Radford University Named One of Nation's Best Interior Design Programs
Harvard, Princeton … and Radford University?
A resounding yes, according to DesignIntelligence, which for the first time ever in its annual national survey of America’s Best Architecture & Design Schools, ranked Radford University’s Department of Interior Design & Fashion (ID&F) as one of the nation’s ten best interior design programs.
“To get this ranking is just a huge feather in our cap,” said Holly Cline, interim chair of ID&F. “It’s extremely difficult to make that list. Words cannot describe how shocked, proud and amazed we are that we got this ranking.”
The independent study was conducted in mid-2010 by the national trade magazine DesignIntelligence, on behalf of the Design Futures Council, to rank accredited undergraduate and graduate architectural and interior design programs throughout the United States. This year’s 12th edition of the survey polled 381 professional practice leaders and employers with direct experience in both hiring and evaluating the performance of recent architecture and design graduates in their specific fields.
“It comes from the top 100 design firms in the country,” said Cline. “It’s even more difficult for a small school like ours to get in that ranking because you could imagine that schools that are graduating two- to three-times as many students as we are have a lot more students working out there in the field.”

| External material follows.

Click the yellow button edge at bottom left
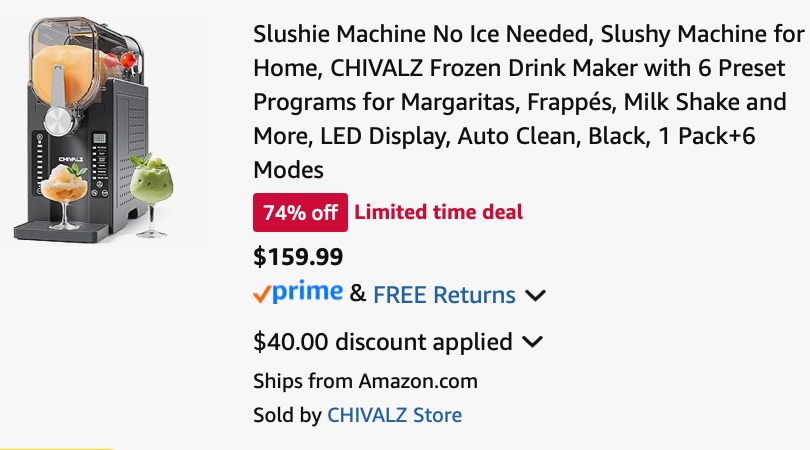This screenshot has height=450, width=810. pos(57,448)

Some of the areas focused on in the survey included: preparedness for practice; how programs rate in teaching; various skill sets; and sustainability education trends. The rankings were then compiled using survey data analyzed by DesignIntelligence with supplemental information from the National Council of Architectural Registration Boards, the National Architectural Accreditation Board, the American Institute of Architecture Students, and design organizations from each discipline.
Standing eye to eye with some of the significantly larger institutions found in the top 10 rankings doesn’t come easy, according to Cline, who points to the strong, supportive relationships found between the ID&F’s students and educators.
“We’re very hands on,” said Cline. “The faculty is always here—there aren’t graduate students teaching our classes; it’s all housed within our department—and it’s a very close-knit group.”
Unlike most design programs typically found at other schools, Radford’s ID&F department does not require a portfolio review admission assessment for incoming freshman or first-year students.
“We wait until after two years of giving them the tools, and then we have a portfolio review,” said Cline. “What’s very different for us than most programs is we also don’t have a [student class] cap. If we have 12 good students, then we take 12 good students. If we have 18 good students, we take 18 good students.”
It begins and ends with the constant quality control: promoting highly proficient student development as they craft their portfolio throughout their college years.
“Our quality lies in our review process,” said Cline. “We take the best, period.”
Emboldened by the DesignIntelligence ranking, the ID&F department measures success through its alumni and generations of creative minds.
“If you’re passionate about design, you’re going to be good,” said Cline. “All we need is for you to get excited.”